A water district he controls called Angiola was sued in 2013 by the Pixley Irrigation District in Tulare County for pumping large amounts of groundwater from inside that district and piping it to lands in western Kings County — and possibly Kern County. As part of that legal settlement, Angiola agreed not to ship groundwater outside of Tulare or Kings counties.
But there are no strings on Kings County groundwater. Unlike other counties, Kings doesn’t have a law prohibiting the movement or sale of native groundwater beyond its borders.
“I’ve been trying for 12 years to get that passed,” said Kings County Supervisor Doug Verboon. “We don’t have an ordinance on groundwater like other counties because the people in charge of the water are the ones exporting it.”
Though his fellow board members have been generally opposed to getting involved in water policy, Verboon said this drought and recent news coverage of Kings County water issues may be changing minds.

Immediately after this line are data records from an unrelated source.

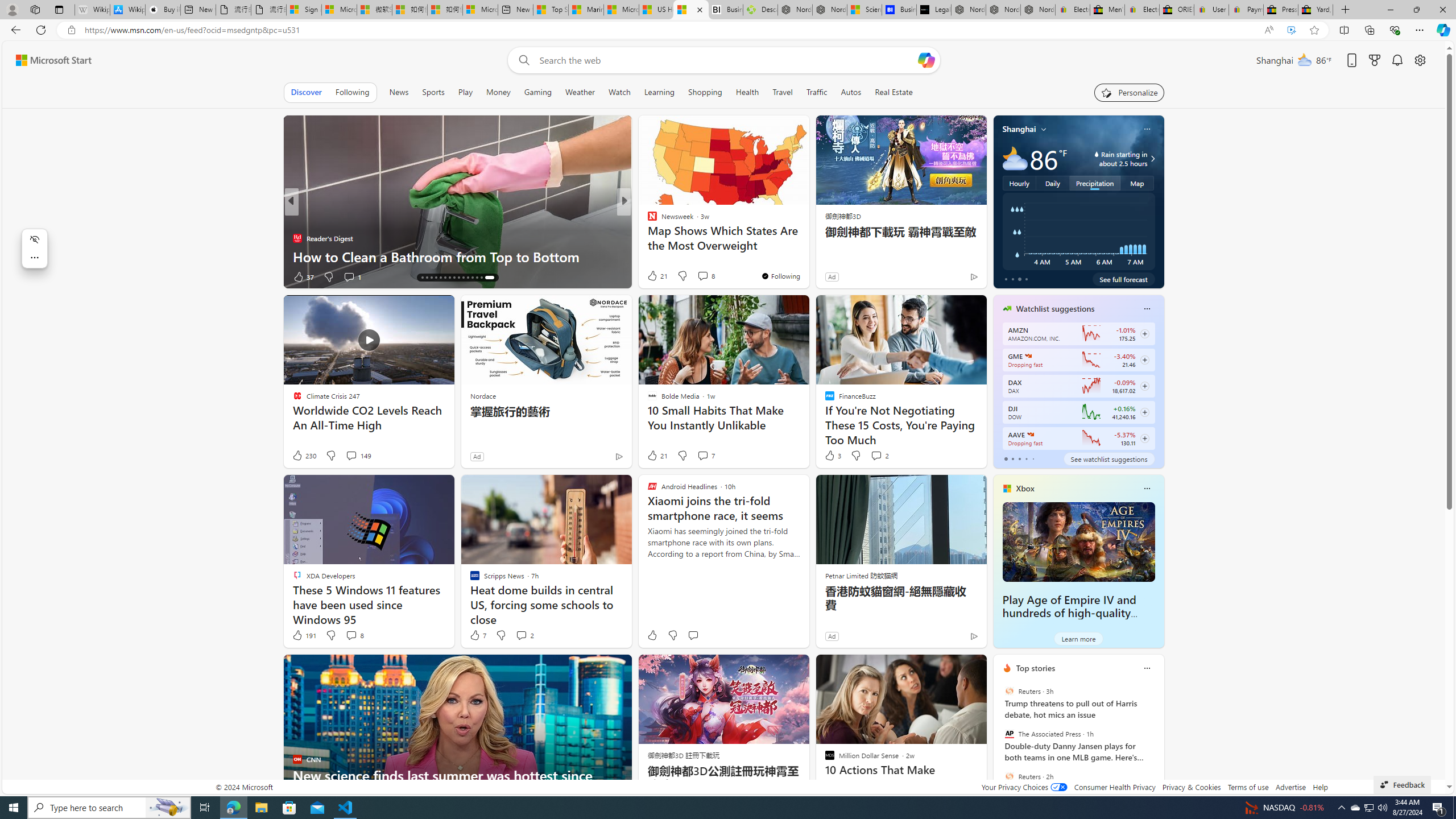
37 Like (652, 276)
See watchlist suggestions (1108, 459)
Like (652, 634)
Axios Login (647, 238)
View comments 8 Comment (350, 635)
next (1158, 741)
Aave (1029, 434)
View comments 18 Comment (703, 276)
Class: follow-button  m (1144, 438)
173 Like (654, 276)
More actions (33, 257)
Heat is deadly. Why does our culture push us to ignore it? (807, 247)
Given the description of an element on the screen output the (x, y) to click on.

He plans to introduce a groundwater ordinance in the coming year and hopes to see it passed by this time in 2022. A broad outline of his concept is that groundwater would have to be kept in Kings, unless the exporter could bring in replacement water that was in excess of what was shipped out.
Verboon said he had also heard about the new pipeline west of Lemoore and was planning to find out more.
For his part, Vidovich has been open about taking at least some of his water out of Kings County.
“We amalgamate our water to use on our most productive land,” he has previously told SJV Water. But, he said, that’s state water, not groundwater. If he does move groundwater, it’s kept within Kings County, he said. And the land he takes it from is allowed to go fallow, so he’s not “double dipping” from the aquifer, he has noted.
Even if the pipeline under construction just moves groundwater from one part of the county to another, Verboon said, it could be problematic under the Sustainable Groundwater Management Act, which mandates that overdrafted water basins balance their aquifers, meaning more water shouldn’t be pumped out than goes back in.
“It makes sense to move your water to the best farm ground, that’s OK. But if it’s hurting your neighbors (by drawing down their water table) that’s not right.”